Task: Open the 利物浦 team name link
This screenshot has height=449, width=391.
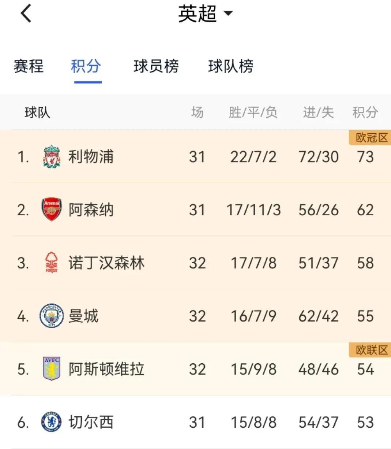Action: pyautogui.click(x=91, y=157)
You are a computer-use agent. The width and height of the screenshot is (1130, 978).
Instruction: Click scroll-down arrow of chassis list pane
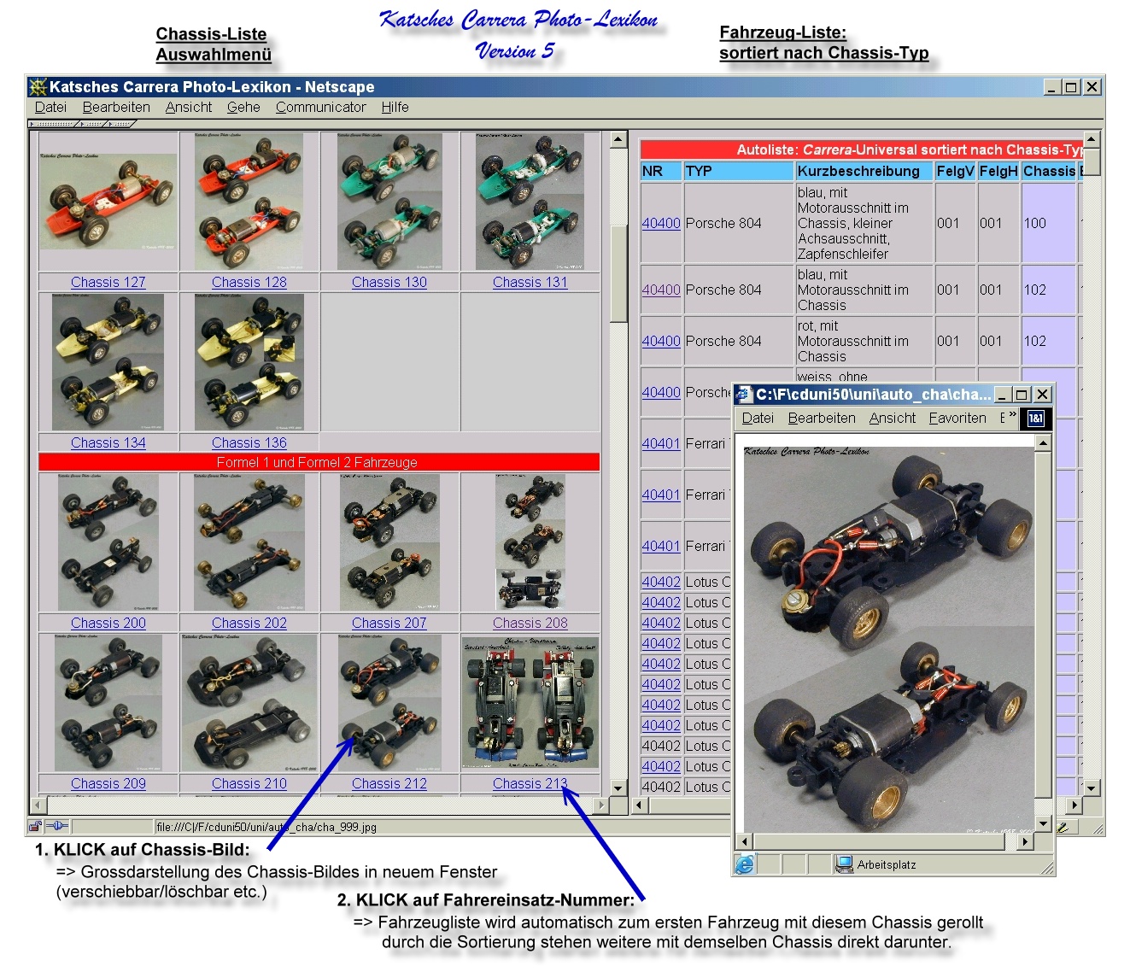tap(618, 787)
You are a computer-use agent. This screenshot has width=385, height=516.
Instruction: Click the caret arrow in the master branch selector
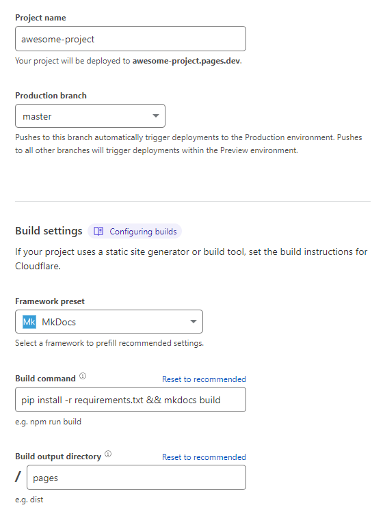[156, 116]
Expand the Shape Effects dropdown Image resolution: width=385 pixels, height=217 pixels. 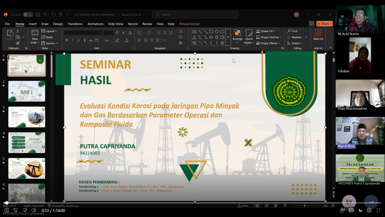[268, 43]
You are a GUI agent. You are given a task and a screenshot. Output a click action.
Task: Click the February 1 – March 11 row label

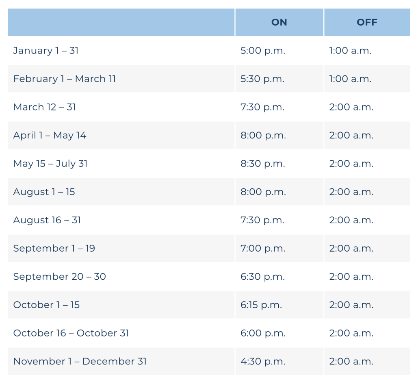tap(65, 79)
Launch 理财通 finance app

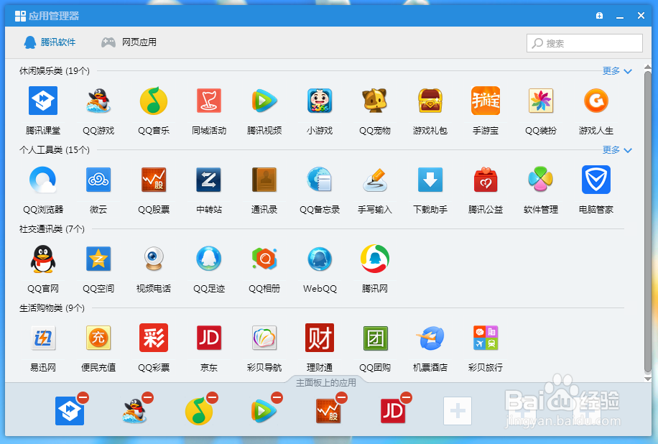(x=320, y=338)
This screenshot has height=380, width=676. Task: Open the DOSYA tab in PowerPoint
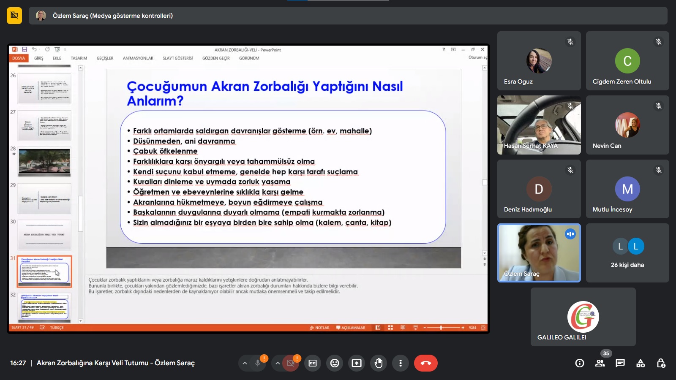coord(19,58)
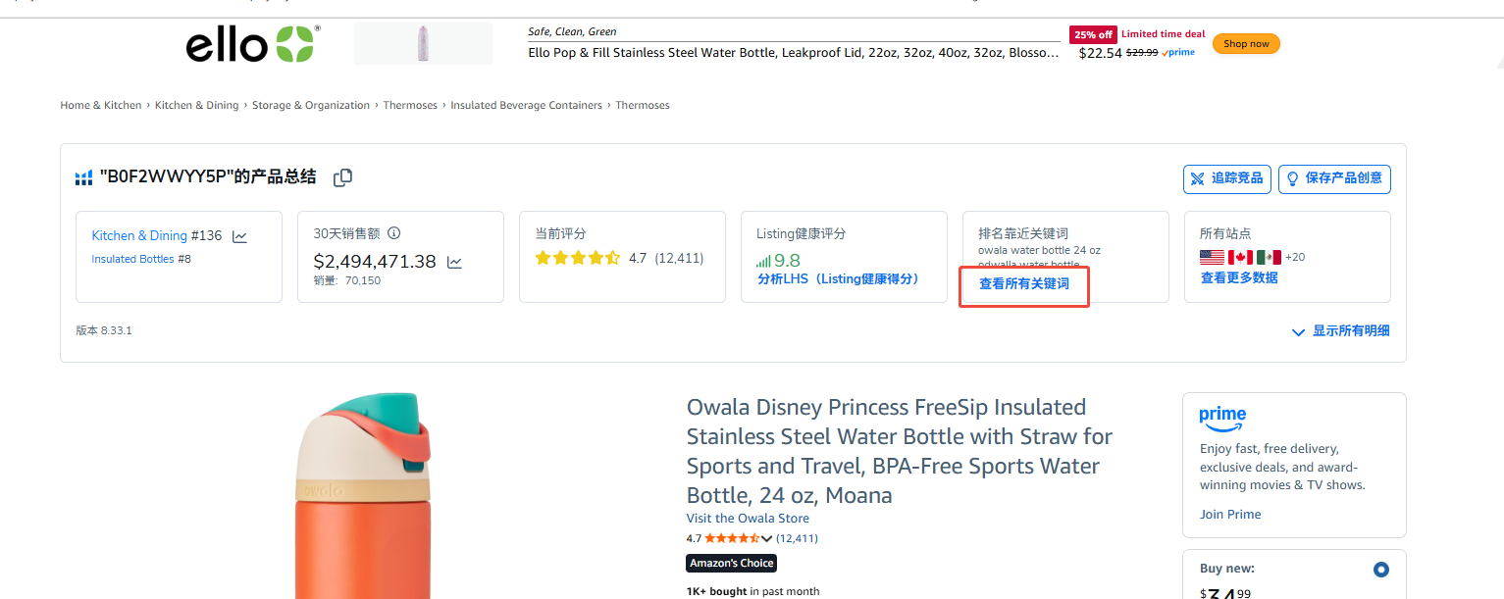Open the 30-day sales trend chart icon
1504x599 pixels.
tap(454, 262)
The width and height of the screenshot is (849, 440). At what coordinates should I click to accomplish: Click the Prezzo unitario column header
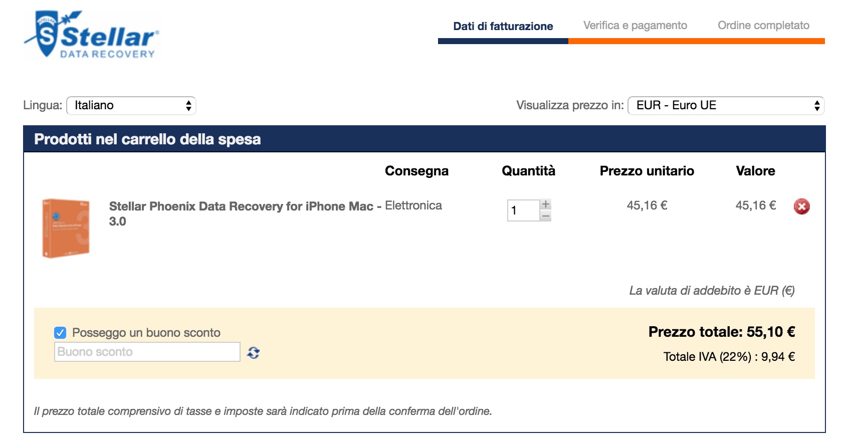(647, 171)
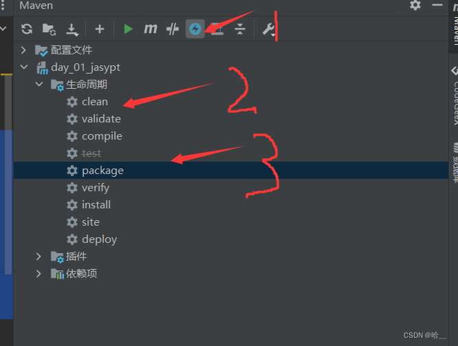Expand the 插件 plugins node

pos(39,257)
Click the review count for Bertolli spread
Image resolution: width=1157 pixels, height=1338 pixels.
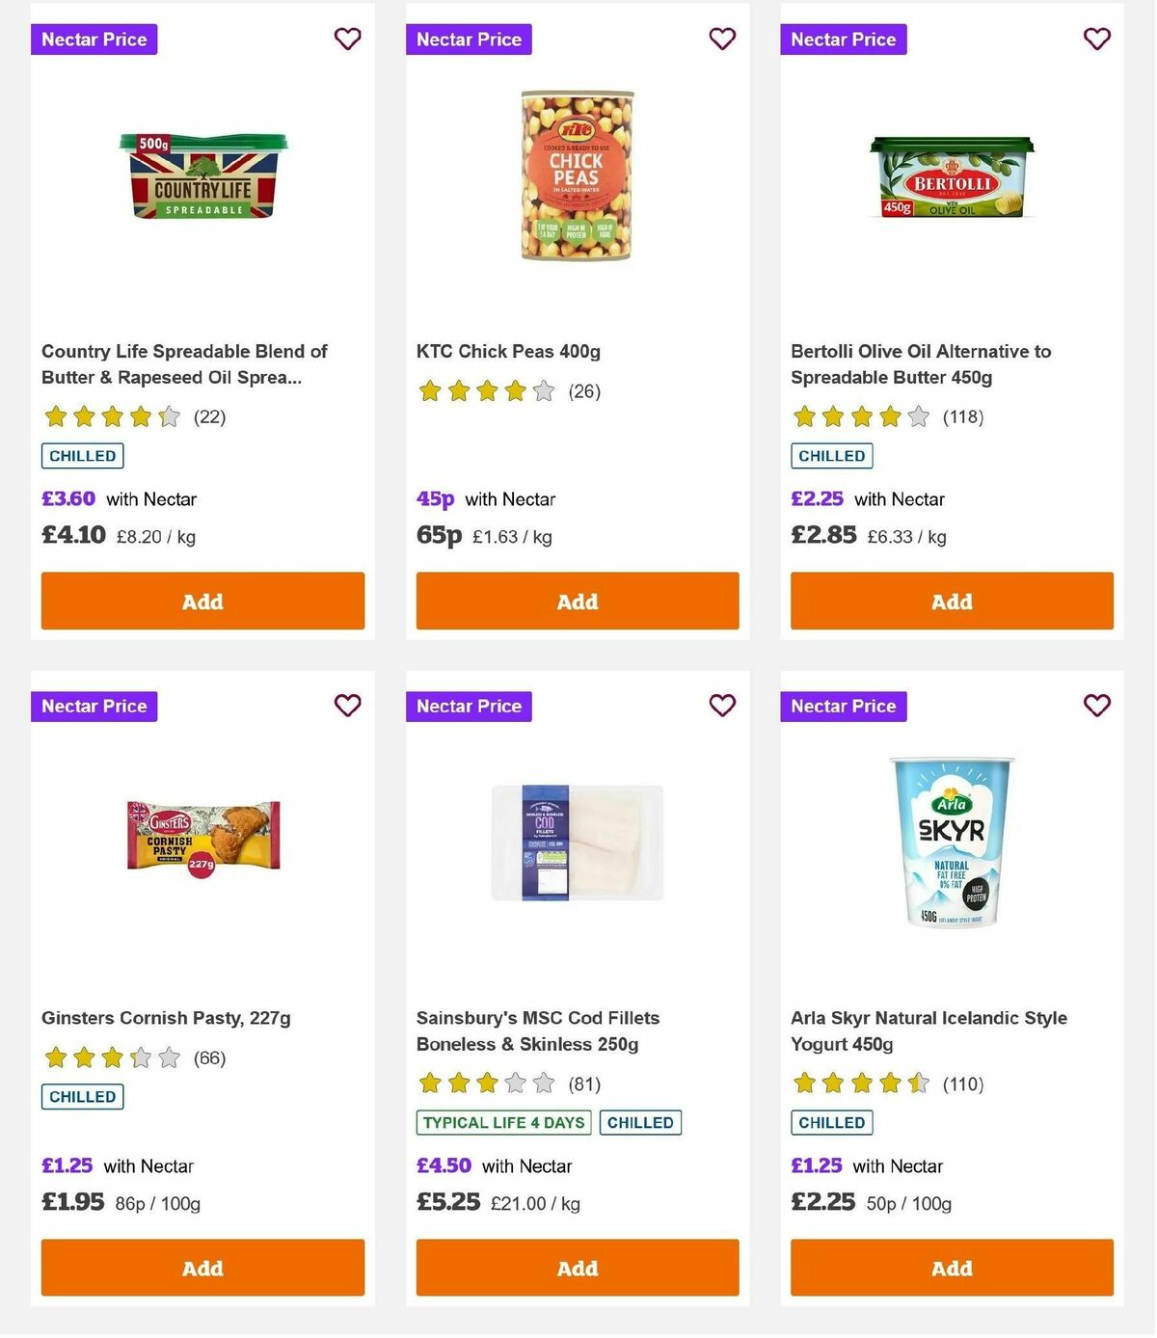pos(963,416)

■ ■ ■ ■

* THE TASK *
Only one stretch of the data is wanted: write out exactly the lines from the one holding "This screenshot has height=449, width=391." through the one holding "You are a computer-use agent. This", both included, without the pictures.

* ANSWER TO THE PROBLEM *
This screenshot has height=449, width=391.
Action: pyautogui.click(x=91, y=157)
You are a computer-use agent. The width and height of the screenshot is (1130, 978).
Instruction: Click scroll-down arrow of chassis list pane
tap(618, 787)
You are a computer-use agent. This screenshot has width=385, height=516.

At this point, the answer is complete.